* **Assigned task**
Write out, word for word, the part of the listing below that opens with the line containing "Expand the ATM" and closes with the line containing "This screenshot has height=1484, width=2278.", keeping both of those lines and adding no others.

* **Dataset excerpts**
──────────────────────────────

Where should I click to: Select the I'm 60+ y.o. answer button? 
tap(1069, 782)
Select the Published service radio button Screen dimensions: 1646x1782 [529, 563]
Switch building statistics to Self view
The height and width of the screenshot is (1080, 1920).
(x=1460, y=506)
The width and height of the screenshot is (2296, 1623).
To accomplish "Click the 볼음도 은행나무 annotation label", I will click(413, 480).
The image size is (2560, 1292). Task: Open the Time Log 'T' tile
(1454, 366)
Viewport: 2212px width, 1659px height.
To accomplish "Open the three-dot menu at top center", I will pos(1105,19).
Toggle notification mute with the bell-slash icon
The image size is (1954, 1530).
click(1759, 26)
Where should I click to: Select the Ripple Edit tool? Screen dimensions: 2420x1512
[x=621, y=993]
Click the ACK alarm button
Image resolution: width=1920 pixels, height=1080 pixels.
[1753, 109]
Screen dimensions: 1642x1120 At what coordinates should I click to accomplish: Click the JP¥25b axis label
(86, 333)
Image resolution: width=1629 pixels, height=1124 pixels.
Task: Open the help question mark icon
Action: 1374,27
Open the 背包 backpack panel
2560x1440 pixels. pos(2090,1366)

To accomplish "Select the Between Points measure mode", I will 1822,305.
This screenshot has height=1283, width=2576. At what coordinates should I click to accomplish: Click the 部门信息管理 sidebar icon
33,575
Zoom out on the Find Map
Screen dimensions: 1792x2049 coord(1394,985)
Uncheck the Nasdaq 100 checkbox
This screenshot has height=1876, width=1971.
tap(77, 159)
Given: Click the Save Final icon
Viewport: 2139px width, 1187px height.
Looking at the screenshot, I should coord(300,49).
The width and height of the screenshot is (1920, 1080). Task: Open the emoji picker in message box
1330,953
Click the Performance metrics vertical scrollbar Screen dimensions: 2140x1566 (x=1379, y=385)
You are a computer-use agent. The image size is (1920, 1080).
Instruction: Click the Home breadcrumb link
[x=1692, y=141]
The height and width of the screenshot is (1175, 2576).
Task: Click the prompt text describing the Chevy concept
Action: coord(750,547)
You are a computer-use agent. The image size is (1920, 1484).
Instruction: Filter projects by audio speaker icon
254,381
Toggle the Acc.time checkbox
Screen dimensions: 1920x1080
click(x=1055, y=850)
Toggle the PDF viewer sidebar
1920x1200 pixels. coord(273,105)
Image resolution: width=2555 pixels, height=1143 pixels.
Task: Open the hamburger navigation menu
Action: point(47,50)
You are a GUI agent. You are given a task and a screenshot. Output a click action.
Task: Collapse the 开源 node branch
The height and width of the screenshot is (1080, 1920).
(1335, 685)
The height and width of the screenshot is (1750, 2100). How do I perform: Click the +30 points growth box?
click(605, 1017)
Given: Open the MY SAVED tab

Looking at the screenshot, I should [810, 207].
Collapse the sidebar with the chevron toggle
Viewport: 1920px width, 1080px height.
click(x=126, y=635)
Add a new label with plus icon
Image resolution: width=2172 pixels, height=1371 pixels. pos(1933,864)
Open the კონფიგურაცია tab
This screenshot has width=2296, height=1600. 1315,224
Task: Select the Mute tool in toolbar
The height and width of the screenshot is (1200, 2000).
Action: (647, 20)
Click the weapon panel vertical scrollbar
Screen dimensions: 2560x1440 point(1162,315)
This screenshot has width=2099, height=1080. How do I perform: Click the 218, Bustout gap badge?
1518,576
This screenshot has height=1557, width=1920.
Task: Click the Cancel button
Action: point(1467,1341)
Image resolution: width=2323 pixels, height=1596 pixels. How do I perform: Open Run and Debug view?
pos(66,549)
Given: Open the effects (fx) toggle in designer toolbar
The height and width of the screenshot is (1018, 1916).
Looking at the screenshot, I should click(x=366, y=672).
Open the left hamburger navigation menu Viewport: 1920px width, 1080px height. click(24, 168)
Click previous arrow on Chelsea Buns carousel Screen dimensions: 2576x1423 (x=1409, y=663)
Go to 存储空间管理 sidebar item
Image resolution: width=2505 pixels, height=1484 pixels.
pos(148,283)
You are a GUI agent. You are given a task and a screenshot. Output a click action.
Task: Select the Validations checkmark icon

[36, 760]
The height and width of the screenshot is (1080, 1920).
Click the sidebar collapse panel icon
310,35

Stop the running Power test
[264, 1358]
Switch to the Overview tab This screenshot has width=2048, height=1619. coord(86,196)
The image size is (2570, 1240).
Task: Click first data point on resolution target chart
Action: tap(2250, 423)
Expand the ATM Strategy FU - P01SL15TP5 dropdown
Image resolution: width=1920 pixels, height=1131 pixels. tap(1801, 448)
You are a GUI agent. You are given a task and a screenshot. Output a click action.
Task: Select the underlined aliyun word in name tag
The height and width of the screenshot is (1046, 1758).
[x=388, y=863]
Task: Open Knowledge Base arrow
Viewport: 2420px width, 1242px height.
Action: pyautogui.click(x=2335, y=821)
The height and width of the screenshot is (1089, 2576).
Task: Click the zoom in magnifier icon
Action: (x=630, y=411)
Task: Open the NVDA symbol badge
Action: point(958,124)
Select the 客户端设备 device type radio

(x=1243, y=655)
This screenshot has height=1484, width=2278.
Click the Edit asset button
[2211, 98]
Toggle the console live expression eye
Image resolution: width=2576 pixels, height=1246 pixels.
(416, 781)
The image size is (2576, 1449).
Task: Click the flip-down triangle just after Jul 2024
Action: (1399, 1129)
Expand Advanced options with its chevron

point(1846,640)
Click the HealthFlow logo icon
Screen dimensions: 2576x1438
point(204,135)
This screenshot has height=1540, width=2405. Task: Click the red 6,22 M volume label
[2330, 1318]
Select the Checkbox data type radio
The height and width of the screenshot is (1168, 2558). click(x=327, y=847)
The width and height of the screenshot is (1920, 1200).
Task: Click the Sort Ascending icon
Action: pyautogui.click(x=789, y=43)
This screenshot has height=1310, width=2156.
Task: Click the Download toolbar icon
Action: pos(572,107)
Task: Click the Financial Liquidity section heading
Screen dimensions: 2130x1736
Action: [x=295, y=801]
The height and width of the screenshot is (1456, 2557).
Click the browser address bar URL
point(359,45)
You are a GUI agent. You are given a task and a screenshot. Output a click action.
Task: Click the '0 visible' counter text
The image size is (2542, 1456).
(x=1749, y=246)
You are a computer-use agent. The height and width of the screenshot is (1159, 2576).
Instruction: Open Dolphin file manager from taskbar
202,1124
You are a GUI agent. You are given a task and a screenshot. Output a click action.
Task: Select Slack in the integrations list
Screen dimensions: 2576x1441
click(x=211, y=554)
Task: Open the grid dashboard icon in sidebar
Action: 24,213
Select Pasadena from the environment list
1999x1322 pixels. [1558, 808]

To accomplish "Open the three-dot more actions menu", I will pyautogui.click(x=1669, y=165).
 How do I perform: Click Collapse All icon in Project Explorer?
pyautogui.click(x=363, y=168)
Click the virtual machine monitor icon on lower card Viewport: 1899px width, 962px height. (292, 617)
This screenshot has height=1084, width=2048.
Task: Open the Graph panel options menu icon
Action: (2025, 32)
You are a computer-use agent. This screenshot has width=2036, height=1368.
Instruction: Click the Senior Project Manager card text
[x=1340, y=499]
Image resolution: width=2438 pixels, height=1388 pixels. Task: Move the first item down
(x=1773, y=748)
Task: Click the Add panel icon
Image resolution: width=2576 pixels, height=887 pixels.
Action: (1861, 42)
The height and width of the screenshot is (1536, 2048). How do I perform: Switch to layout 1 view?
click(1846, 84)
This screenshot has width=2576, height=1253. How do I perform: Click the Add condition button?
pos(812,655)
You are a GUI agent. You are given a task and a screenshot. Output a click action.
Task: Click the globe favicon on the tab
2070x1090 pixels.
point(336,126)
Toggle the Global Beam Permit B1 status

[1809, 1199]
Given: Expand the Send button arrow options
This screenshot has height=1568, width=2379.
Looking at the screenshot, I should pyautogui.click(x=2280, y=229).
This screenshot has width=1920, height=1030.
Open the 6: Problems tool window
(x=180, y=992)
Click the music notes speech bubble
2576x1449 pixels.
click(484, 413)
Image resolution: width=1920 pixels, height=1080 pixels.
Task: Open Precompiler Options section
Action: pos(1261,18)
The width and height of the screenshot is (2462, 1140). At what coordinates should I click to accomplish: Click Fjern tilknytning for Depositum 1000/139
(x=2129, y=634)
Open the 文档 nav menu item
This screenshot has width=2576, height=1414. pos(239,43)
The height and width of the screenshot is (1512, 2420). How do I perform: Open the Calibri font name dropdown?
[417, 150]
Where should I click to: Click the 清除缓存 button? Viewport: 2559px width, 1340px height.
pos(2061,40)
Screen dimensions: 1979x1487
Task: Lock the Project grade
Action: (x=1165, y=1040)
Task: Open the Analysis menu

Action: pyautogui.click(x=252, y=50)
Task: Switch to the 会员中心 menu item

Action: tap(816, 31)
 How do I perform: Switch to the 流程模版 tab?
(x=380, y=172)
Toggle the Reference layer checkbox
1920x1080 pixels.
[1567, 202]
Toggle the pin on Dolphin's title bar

──────────────────────────────

* **Output**
Expand the ATM Strategy FU - P01SL15TP5 dropdown
Image resolution: width=1920 pixels, height=1131 pixels. tap(1801, 448)
You are a GUI agent. You are given a task and a screenshot. Output a click action.
Task: Select the underlined aliyun word in name tag
The height and width of the screenshot is (1046, 1758).
[x=388, y=863]
Task: Open Knowledge Base arrow
Viewport: 2420px width, 1242px height.
Action: pyautogui.click(x=2335, y=821)
The height and width of the screenshot is (1089, 2576).
Task: Click the zoom in magnifier icon
Action: (x=630, y=411)
Task: Open the NVDA symbol badge
Action: point(958,124)
Select the 客户端设备 device type radio

(x=1243, y=655)
This screenshot has height=1484, width=2278.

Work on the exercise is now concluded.